Grandpa rows stroke by stroke. You can only hear the oar hitting the water: “Hoo-Shoo! Hoo-Shoo!”
by temple in Bei Hai, Beijing
The pudding An sits on a nice spot on top of a hill. The hill overlooks the area, so it was picked by those building the nunnery. A creek flows pass before the gate. Outside the gate there's a large wheat field, surrounded by tall willows on three sides. Behind the gate lies a yard, where a Buddha statue sits. Someone famous wrote a pair of proses hugging the gate:
a big belly withholds what's hard to bear a hearty laugh serves those funny to meet
Behind the Buddha stands the Sacred Carrier, and past the yard is a skylit garden, where two apricot trees grow. Each side of the garden hosts three rooms, and past the garden is the temple, homing the Buddha of the Three Worlds. Even with the frame the Buddha is only just over four feet tall. To the east lies the Head Residence, and to the west is the storage. A hexagonal doorway opens up eastwards to the outside, with white doors and green characters that read:
one flower conceals an entire world look thrice and you will see three Buddhas inside
Inside the doorway is a thin, long stretch of garden – some rocks to form a bonsai mountain, a few pots of flowers, and three small rooms.

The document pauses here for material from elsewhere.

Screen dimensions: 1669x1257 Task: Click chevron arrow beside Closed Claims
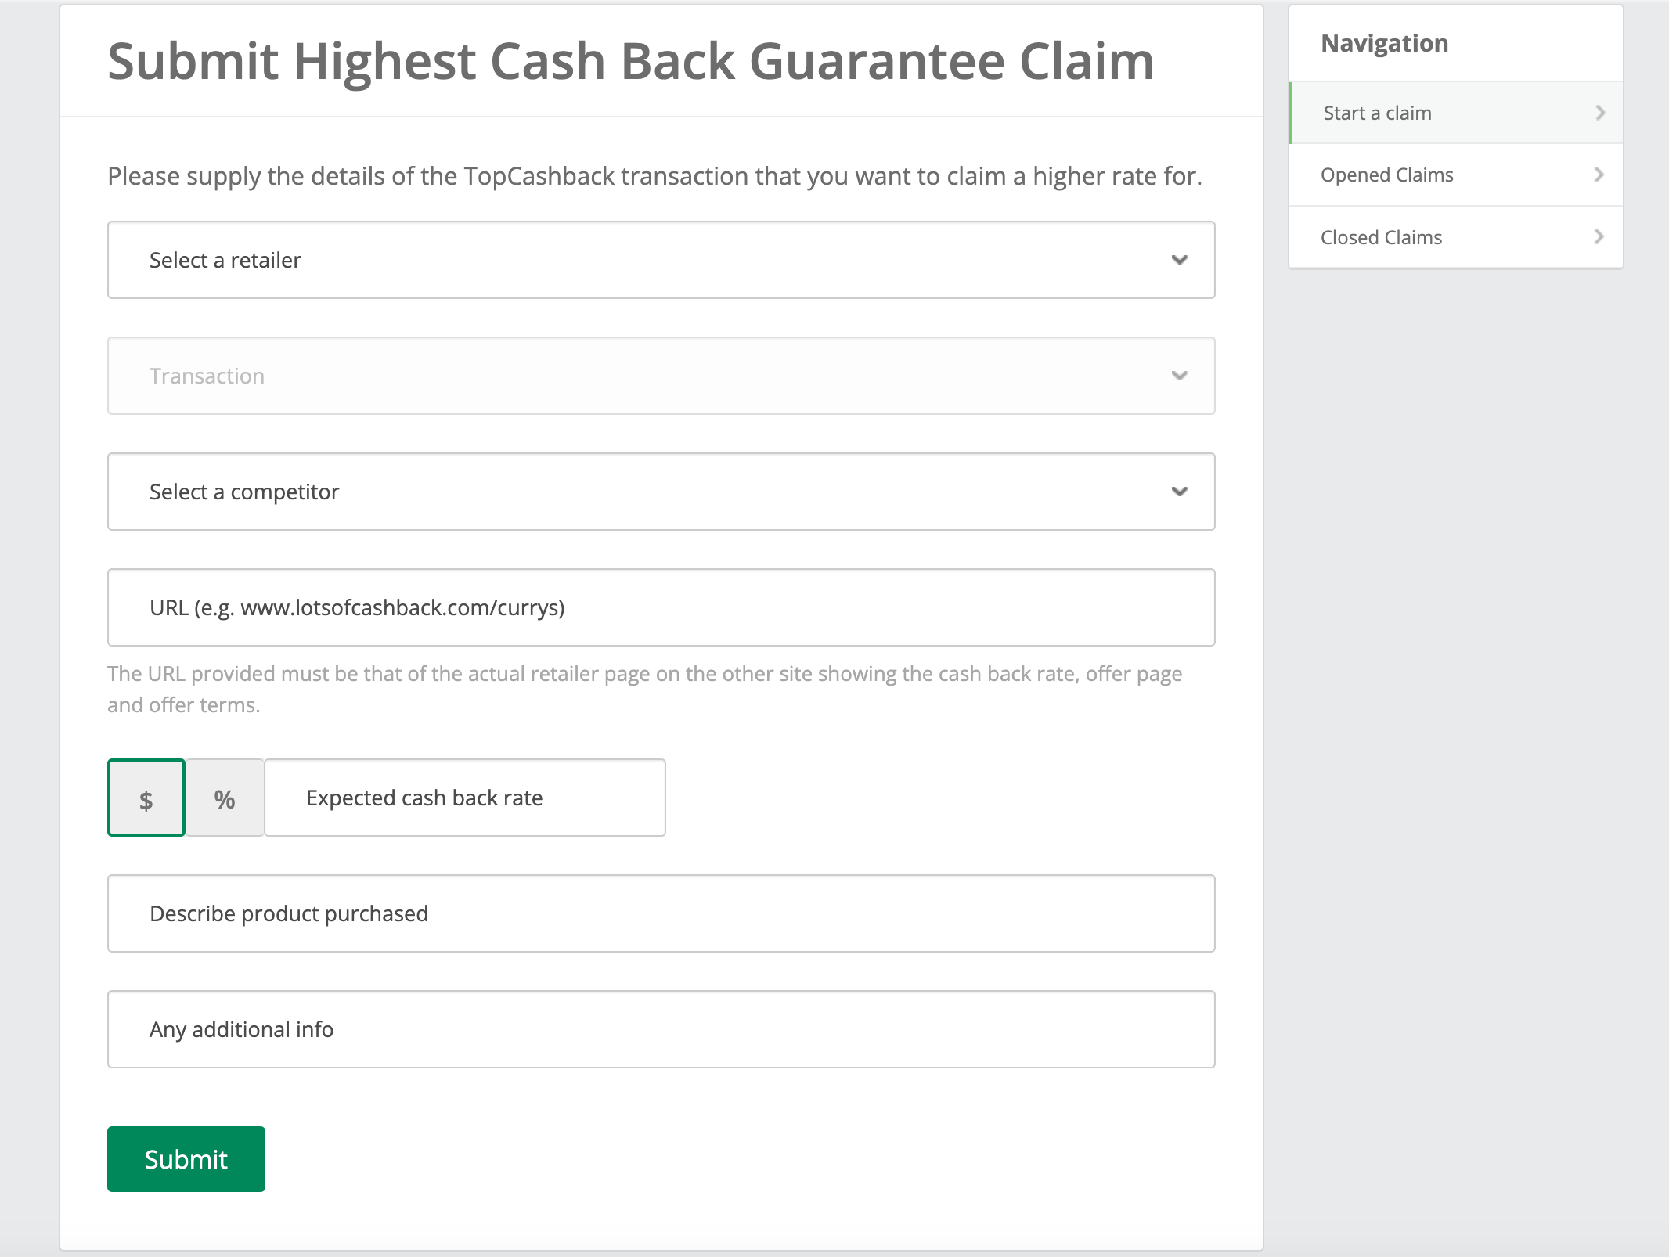coord(1599,236)
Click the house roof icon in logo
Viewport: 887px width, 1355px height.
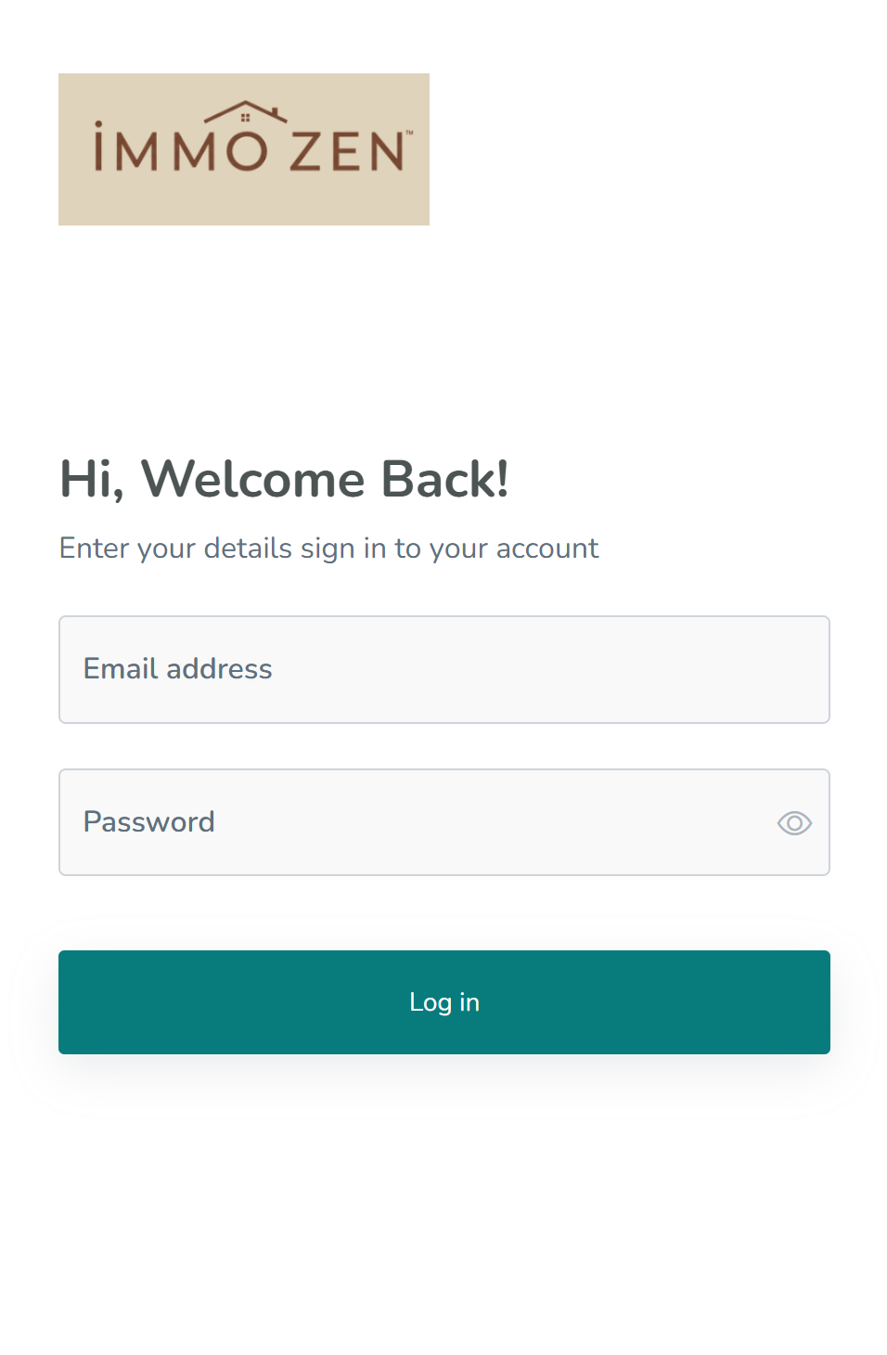[245, 113]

The young monk has an easy life. Every morning he wakes up, opens the gate, and sweeps the floor. The floor in the nunnery is made of smooth bricks, so it's really easy to sweep. Then he burns some incense for the Buddha and the Sacred Carrier, as well as for the Buddha of the Three Worlds in the temple. He kneels thrice, chants Namu Amida Butsu thrice, and sounds the bell thrice. The monks here don't care about morning and evening prayers, so the three bells by Sunny would suffice. Then he goes on to get the water and feed the pigs. At last he waits for the Head Monk, who is Sunny's uncle, to teach him to read the Scripts.